Elle a déclaré que de nombreuses personnes qui avaient quitté les conservateurs étaient parmi les responsables de la discorde interne au sein du parti avant leur départ. Au cours de l'année écoulée, le Parti conservateur a connu une vague de démissions et de défections importantes vers Reform UK.
Malgré ces défis, Badenoch a affirmé que les conservateurs sont maintenant plus unis qu'ils ne l'ont été depuis des décennies. Elle a souligné l'accent renouvelé du parti sur les politiques de bon sens et sa volonté de prendre des décisions difficiles pour traiter les questions nationales.
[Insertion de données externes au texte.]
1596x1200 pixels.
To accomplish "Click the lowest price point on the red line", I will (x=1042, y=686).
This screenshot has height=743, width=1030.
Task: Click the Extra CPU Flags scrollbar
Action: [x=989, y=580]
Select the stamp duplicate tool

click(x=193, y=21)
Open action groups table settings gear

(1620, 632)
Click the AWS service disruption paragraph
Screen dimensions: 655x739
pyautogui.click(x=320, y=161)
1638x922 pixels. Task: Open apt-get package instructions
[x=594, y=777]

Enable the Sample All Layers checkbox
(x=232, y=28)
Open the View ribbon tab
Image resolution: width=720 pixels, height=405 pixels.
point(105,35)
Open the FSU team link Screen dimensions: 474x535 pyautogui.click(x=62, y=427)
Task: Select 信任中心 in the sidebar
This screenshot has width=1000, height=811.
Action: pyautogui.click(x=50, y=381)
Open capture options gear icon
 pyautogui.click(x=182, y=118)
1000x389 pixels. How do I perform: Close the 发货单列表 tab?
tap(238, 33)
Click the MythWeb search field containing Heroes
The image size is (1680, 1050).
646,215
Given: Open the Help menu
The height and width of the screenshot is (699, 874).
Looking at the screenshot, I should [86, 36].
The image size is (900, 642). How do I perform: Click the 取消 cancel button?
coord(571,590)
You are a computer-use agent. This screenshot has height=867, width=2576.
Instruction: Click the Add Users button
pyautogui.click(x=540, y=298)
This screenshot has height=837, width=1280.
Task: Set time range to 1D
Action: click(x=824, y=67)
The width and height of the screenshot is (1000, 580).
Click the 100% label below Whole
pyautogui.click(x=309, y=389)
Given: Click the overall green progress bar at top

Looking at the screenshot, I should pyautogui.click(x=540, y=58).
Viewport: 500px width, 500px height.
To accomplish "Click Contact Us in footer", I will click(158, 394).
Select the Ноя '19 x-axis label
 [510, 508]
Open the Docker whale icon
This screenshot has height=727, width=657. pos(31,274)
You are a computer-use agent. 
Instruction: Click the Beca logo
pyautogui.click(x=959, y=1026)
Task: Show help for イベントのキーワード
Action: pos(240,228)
Selon Badenoch, le public n'a pas besoin de politiciens qui changent d'allégeance en fonction de circonstances changeantes.
Un fonctionnaire anonyme de la Réforme a fait remarquer que ceux qui étaient toujours alignés avec le parti avaient déjà franchi le point de non-retour, comparant la situation à la perte de l'opportunité d'un canot de sauvetage.
Pendant ce temps, Reform UK continue de faire face à des défis suite à ses récents revers électoraux, y compris la victoire surprise d'Andy Burnham pour le Parti travailliste aux élections partielles de Makerfield. Ces développements ont jeté le doute sur l'élan du parti et sa capacité à gagner du terrain dans le paysage politique plus large.
D'autre part, Reform UK semble déterminé à maintenir sa position malgré les pressions extérieures et les doutes internes.Les mois à venir vont probablement révéler si ces stratégies réussissent à consolider la position de chaque parti ou à éroder davantage son influence.